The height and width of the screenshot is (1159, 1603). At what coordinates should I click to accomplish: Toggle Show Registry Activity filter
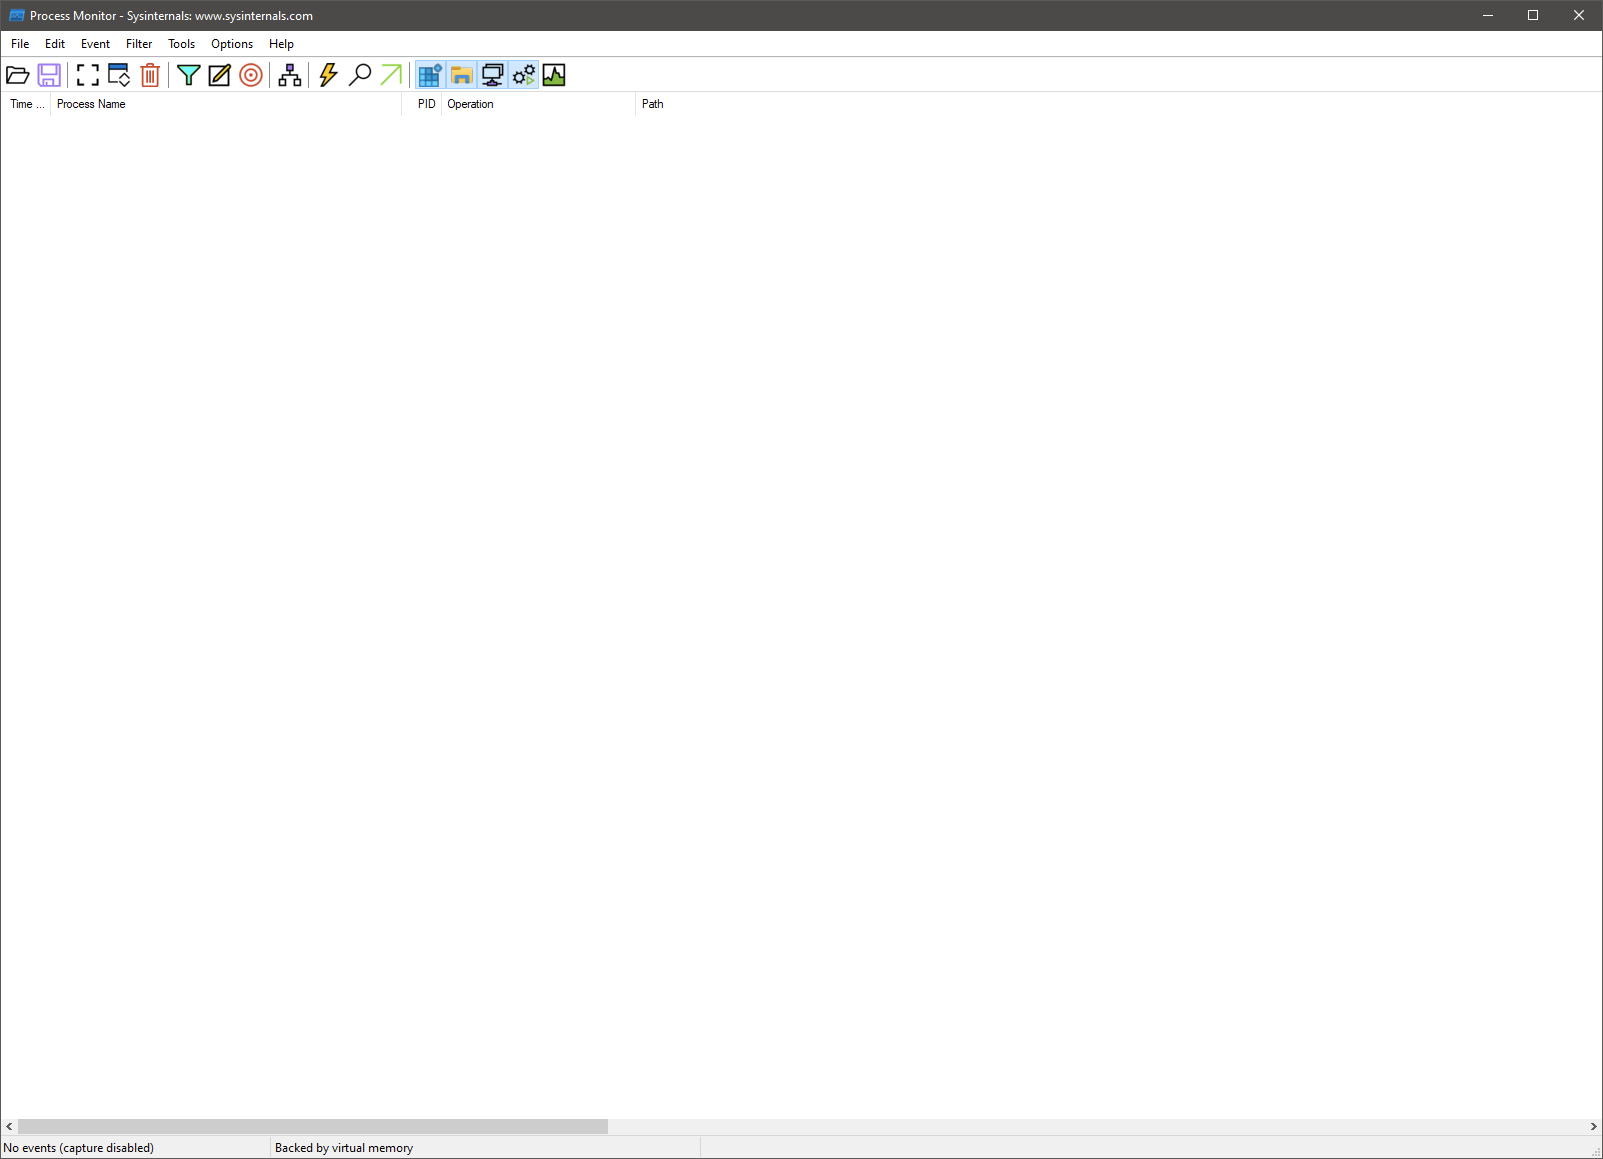430,75
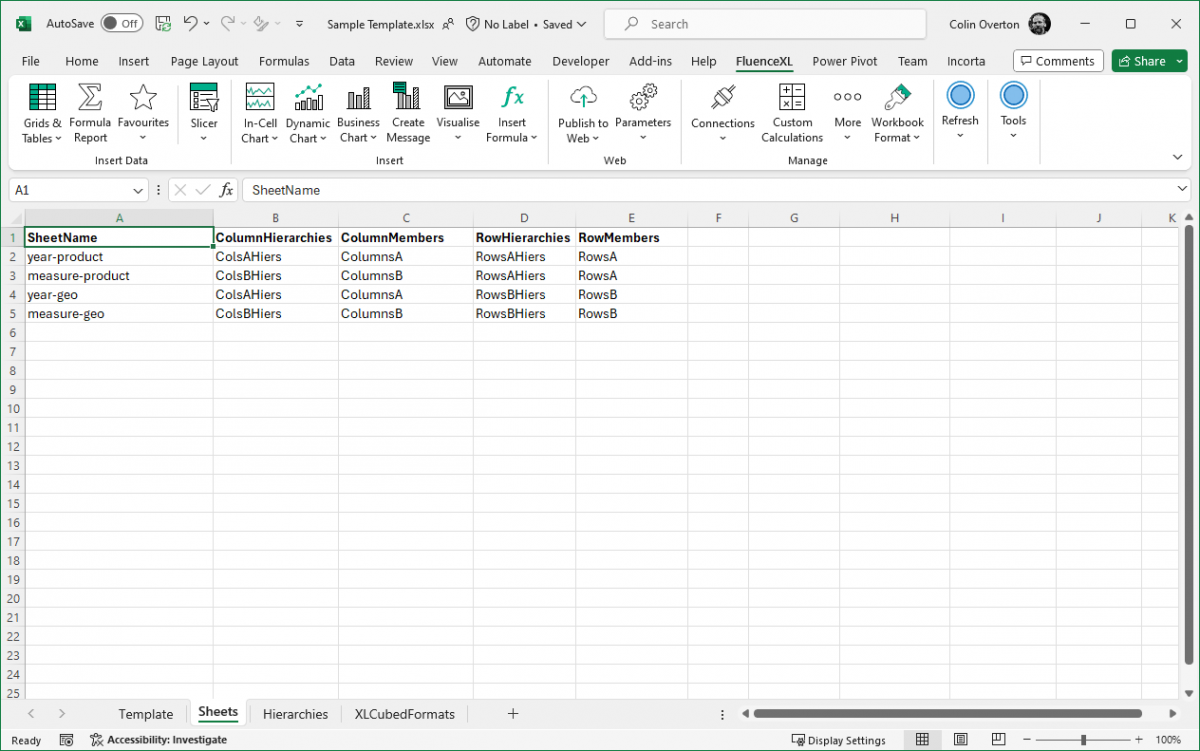Switch to Normal view in the status bar
The height and width of the screenshot is (751, 1200).
tap(922, 738)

__________

# [WRITTEN EXERCISE]
Pull every row above into your answer, copying each line without changes and leaving out the pictures.

# [WORKED SOLUTION]
The height and width of the screenshot is (1159, 1603). At what coordinates should I click to accomplish: Toggle Show Registry Activity filter
430,75
Switch to Normal view in the status bar
The height and width of the screenshot is (751, 1200).
tap(922, 738)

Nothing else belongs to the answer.